Des gens s’avancent, mains tendues, tout sourire.

À priori, on dirait bien de la gentillesse.

Et puis vient soudain la pique qui s’insinue dans le cœur du cœur, la bévue, la maladresse des benêts ou l’habileté des âmes tortueuses.

Je me suis souvent dit que ces gentillesses-là portent tellement de préjudice à mon vieux rêve de gentillesse qu’il vaut mieux y renoncer. Surtout si je me surprends moi-même dans un reflet, une vitre, une glace, main tendue, tout sourire, mais que le cœur n’y est pas.

Donc, peut-être que croire à la gentillesse est révolu, et que pour s’en préserver il faille renouer avec un savoir-vivre presque oublié, quelque chose qu’autrefois on nommait la politesse.

Ce qui mériterait sûrement encore qu’on se penche sur le sujet.

Les gens polis excessivement m’emmerdent, évidemment, aussi.

Ils me rappellent simplement mes inaptitudes chroniques à lire le moindre mode d’emploi.

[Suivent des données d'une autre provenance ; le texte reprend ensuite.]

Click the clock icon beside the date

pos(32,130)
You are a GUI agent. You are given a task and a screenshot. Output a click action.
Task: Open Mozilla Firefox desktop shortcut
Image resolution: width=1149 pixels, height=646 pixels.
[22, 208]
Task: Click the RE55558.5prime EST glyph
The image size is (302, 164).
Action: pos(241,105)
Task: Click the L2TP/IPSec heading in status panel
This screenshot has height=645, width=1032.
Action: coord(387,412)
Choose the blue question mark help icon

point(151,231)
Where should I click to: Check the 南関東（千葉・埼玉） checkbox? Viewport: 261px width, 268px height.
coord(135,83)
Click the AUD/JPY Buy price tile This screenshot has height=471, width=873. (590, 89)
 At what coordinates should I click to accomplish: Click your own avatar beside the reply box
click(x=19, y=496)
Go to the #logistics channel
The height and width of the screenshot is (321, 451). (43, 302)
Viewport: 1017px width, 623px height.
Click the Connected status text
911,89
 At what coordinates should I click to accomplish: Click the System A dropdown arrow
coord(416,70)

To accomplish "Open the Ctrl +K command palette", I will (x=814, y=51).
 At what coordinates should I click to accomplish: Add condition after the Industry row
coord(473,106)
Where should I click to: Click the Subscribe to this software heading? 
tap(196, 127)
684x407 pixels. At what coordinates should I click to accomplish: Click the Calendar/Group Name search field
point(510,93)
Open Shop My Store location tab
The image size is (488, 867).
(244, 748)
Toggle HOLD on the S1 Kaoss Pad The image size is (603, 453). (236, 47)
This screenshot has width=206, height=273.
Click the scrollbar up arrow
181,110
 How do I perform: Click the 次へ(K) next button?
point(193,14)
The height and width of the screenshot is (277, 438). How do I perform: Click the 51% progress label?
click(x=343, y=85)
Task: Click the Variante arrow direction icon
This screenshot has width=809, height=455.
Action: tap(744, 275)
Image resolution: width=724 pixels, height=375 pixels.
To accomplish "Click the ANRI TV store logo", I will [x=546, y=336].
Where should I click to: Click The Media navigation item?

Car dans la vie de tous les jours, je suis souvent bien trop poli pour être honnête. Cependant, je ne dévalise personne, je cherche seulement à ne pas heurter, blesser, jusqu’à ce que cela me crève et que soudain j’explose en quelques bons vieux jurons de derrière les fagots.

Du coup, cela m’énerve évidemment, et je finis par ne plus voir quiconque. Je me cloître afin de me donner tranquillement et sans vergogne tout un tas de petits noms d’oiseaux.

Ma femme se moque, j’adore ça. Car c’est une réaction saine. Elle me désamorce comme ces démineurs de plages normandes, avec un timing d’une précision inouïe. Au millième de seconde, elle prévient tout bang et boum.

Du coup, elle rit, je ris à mon tour, et nous revenons à nos moutons le plus aimablement du monde.

À noter qu’être aimable n’a pas toujours grand-chose à voir avec la gentillesse ni, d’ailleurs, avec la politesse.